Given task A →
Express the entries as a numbered list, leaving out blank lines, starting with the line containing "You are a computer-use agent. This" and going on through the line containing "pos(1164,87)".

John Hurrell – 14 November, 2017
Magritte and de Chirico are conspicuous references here: painters, not collagists or photographers. The irony is that—despite his origins—the physicality and materiality of Stezaker's manipulated and realigned found photographs is really important. The works are not at all abstract, dry or coldly cerebral like those of his earlier Conceptualist colleagues, but highly emotional, and subtle. They can be very disturbing and visceral, but also very, very funny.
Wellington
John Stezaker
Lost World
Curated by Robert Leonard
26 August -19 November 2017
A touring show that starts in Wellington, and goes on to New Plymouth, Christchurch and Melbourne, this presentation of John Stezaker collages, film and found sculptures (47 works picked out of 11 ongoing series) is an exciting chance to look closely at the psychological effects of his juxtapositions and compositional nuances, via cut and pasted film stills. He last had work in Wellington as part of Pictura Britannica in 1998, that legendary show where Paul Holmes raised a huge kerfuffle over Tania Kovats (for six months art was front-page news), and where there were superb contributions not only from Stezaker and Kovats, but others like Ceal Floyer, Georgina Starr, Gary Perkins and Bethan Huws.

Provided records →
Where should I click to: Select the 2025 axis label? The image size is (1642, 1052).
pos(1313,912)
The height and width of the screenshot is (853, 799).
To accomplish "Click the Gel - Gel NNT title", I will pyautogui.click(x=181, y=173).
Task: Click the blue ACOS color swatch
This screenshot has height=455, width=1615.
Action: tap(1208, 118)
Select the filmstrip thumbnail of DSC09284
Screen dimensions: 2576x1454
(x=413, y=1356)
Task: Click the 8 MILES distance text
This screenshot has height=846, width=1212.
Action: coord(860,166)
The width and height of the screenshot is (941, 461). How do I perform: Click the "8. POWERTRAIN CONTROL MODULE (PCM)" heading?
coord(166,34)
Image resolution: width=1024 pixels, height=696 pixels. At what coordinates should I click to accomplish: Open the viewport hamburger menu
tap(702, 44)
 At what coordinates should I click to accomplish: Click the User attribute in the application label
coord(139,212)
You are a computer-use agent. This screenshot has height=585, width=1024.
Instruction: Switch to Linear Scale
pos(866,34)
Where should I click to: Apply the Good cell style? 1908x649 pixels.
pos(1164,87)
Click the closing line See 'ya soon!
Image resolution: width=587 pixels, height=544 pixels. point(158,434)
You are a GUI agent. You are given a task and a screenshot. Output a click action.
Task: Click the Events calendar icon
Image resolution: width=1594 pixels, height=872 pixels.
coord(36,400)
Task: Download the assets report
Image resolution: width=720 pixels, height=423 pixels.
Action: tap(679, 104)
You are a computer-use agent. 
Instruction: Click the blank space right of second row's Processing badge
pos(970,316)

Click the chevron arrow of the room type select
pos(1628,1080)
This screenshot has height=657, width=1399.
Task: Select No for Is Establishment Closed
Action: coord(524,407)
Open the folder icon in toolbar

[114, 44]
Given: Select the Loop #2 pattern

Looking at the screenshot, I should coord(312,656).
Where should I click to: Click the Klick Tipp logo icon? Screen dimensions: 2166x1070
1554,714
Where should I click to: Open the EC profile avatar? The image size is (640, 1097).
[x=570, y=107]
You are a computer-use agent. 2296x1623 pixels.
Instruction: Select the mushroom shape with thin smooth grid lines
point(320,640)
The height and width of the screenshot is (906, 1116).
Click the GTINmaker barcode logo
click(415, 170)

Given task B →
Using the review of the John Stezaker show, decide whether each statement agrees with it. Answer yes or no for each and quote the words that decide it: (i) The show presents 47 works drawn from 11 ongoing series. (ii) Stezaker last had work in Wellington in 1998 as part of Pictura Britannica. (iii) The show was curated by Paul Holmes.

Task result A →
1. You are a computer-use agent. This screenshot has height=585, width=1024.
2. Instruction: Switch to Linear Scale
3. pos(866,34)
4. Where should I click to: Apply the Good cell style? 1908x649 pixels.
5. pos(1164,87)

Task result B →
(i) Yes: "47 works picked out of 11 ongoing series"
(ii) Yes: "He last had work in Wellington as part of Pictura Britannica in 1998"
(iii) No: "Curated by Robert Leonard"